Bien que ni l’otage ni le commanditaire du versement n’aient été officiellement identifiés, plusieurs sources régionales évoquent la piste des Émirats arabes unis. Trois ressortissants étrangers — un citoyen émirati, un Pakistanais et un Iranien — auraient été libérés en échange de cette rançon. Interrogé sur ce cas précis, un porte-parole gouvernemental des Émirats a refusé de confirmer ou d’infirmer, réaffirmant simplement que son pays « maintient une politique stricte de lutte contre le terrorisme » et de « traçabilité des flux financiers illicites ».

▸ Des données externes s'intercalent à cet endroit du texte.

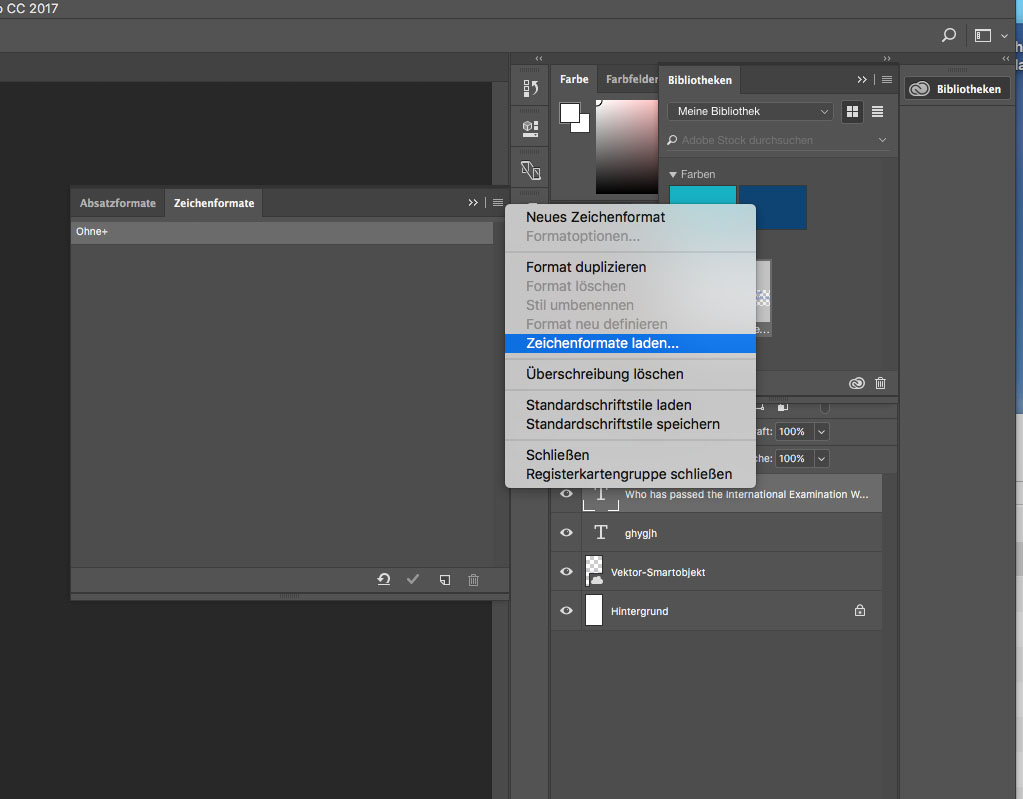Open the search magnifier in top bar
The image size is (1023, 799).
point(948,35)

Le JNIM : une menace en pleine expansion

Les dernières actions du JNIM illustrent sa capacité à frapper loin des zones traditionnelles. En avril 2026, ses combattants ont mené une attaque audacieuse contre la capitale malienne, faisant notamment de nombreuses victimes parmi les forces de sécurité et coûtant la vie au ministre de la Défense. Quelques semaines plus tard, le groupe a proposé des récompenses financières de plusieurs millions d’euros pour toute information permettant de localiser le président malien.

D’après des sources sécuritaires locales, les rançons demandées pour la libération d’étrangers oscillent généralement entre 4 et 6 millions de dollars. Pour les Nations unies, ces pratiques ne se limitent pas à une simple source de revenus : elles représentent également une stratégie délibérée pour « miner la confiance des populations dans la capacité des États à garantir leur sécurité » et fragiliser les institutions en place.

Une économie de la terreur qui se professionnalise

Le rapport onusien met en lumière l’évolution des méthodes employées par le JNIM pour sécuriser ses financements. Outre les enlèvements ciblés, le groupe diversifie ses activités criminelles, incluant trafics d’armes, extorsions et taxation des populations locales dans les zones sous son contrôle. Cette diversification reflète une volonté de professionnaliser son modèle économique, rendant les groupes jihadistes moins dépendants des dons extérieurs et plus résilients face aux opérations militaires.

Face à cette escalade, les États de la sous-région multiplient les initiatives pour couper les viviers de financement des organisations terroristes, tout en renforçant la coopération sécuritaire transfrontalière. Cependant, l’ampleur des sommes en jeu et la complexité des réseaux financiers utilisés par ces groupes rendent la lutte particulièrement ardue.